Description
Code Sample, a copy-pastable example if possible
In [1]: import pandas as pd
In [2]: pd.__version__
Out[2]: '0.22.0'
In [3]: s1 = pd.Series(range(8),
...: index=pd.MultiIndex.from_product([list('ab'),
...: list('xy'),
...: [1,2]],
...: names=['ab','xy','num'])
...: )
...:
In [4]: s1
Out[4]:
ab xy num
a x 1 0
2 1
y 1 2
2 3
b x 1 4
2 5
y 1 6
2 7
dtype: int64
In [5]:
In [5]: s2 = pd.Series([100*(i+1) for i in range(4)],
...: index=pd.MultiIndex.from_product([list('ab'),
...: list('xy')],
...: names=['ab','xy']))
...:
In [6]: s2
Out[6]:
ab xy
a x 100
y 200
b x 300
y 400
dtype: int64
In [7]: s1.loc[pd.IndexSlice[:,:,1]] = -1 # This works as expected
In [8]: s1
Out[8]:
ab xy num
a x 1 -1
2 1
y 1 -1
2 3
b x 1 -1
2 5
y 1 -1
2 7
dtype: int64
In [9]: s3 = s1.loc[pd.IndexSlice[:,:,1]] + s2 # This works as expected
In [10]: s3
Out[10]:
ab xy
a x 99
y 199
b x 299
y 399
dtype: int64
In [11]: s1.loc[pd.IndexSlice[:,:,1]] = s2 # This works differently in v0.22.0 and v0.23 (dev)
In [12]: s1
Out[12]:
ab xy num
a x 1 NaN
2 1.0
y 1 NaN
2 3.0
b x 1 NaN
2 5.0
y 1 NaN
2 7.0
dtype: float64
In [13]: s1.loc[pd.IndexSlice['a',:,:]] = -2 # This works as expected
In [14]: s1
Out[14]:
ab xy num
a x 1 -2.0
2 -2.0
y 1 -2.0
2 -2.0
b x 1 NaN
2 5.0
y 1 NaN
2 7.0
dtype: float64
In [15]: s4 = pd.Series([1000*i for i in range(1,5)], index=pd.MultiIndex.from_pr
...: oduct([list('xy'),[1,2]], names=['xy','num']))
...:
In [16]: s4
Out[16]:
xy num
x 1 1000
2 2000
y 1 3000
2 4000
dtype: int64
In [17]: s5 = s1.loc[pd.IndexSlice['a',:,:]] + s4 # This fails
---------------------------------------------------------------------------
NotImplementedError Traceback (most recent call last)
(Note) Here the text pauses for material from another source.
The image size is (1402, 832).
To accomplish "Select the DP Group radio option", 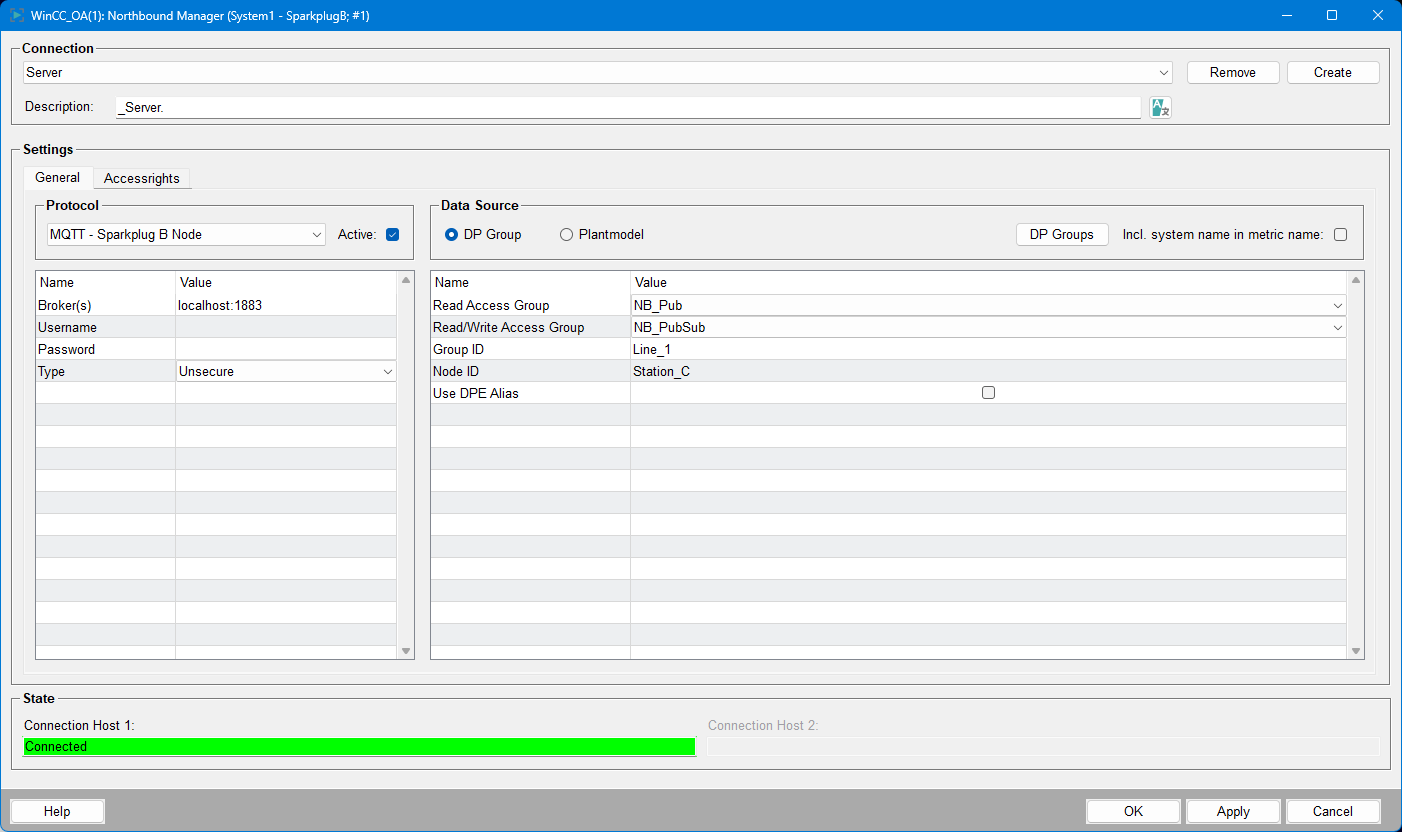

<ipython-input-17-cc0933ef6ebd> in <module>()
----> 1 s5 = s1.loc[pd.IndexSlice['a',:,:]] + s4 # This fails
C:\Anaconda3\lib\site-packages\pandas\core\ops.py in wrapper(left, right, name, na_op)
716 return NotImplemented
717
--> 718 left, right = _align_method_SERIES(left, right)
719
720 converted = _Op.get_op(left, right, name, na_op)
C:\Anaconda3\lib\site-packages\pandas\core\ops.py in _align_method_SERIES(left, right, align_asobject)
645 right = right.astype(object)
646
--> 647 left, right = left.align(right, copy=False)
648
649 return left, right
C:\Anaconda3\lib\site-packages\pandas\core\series.py in align(self, other, join, axis, level, copy, fill_value, method, limit, fill_axis, broadcast_axis)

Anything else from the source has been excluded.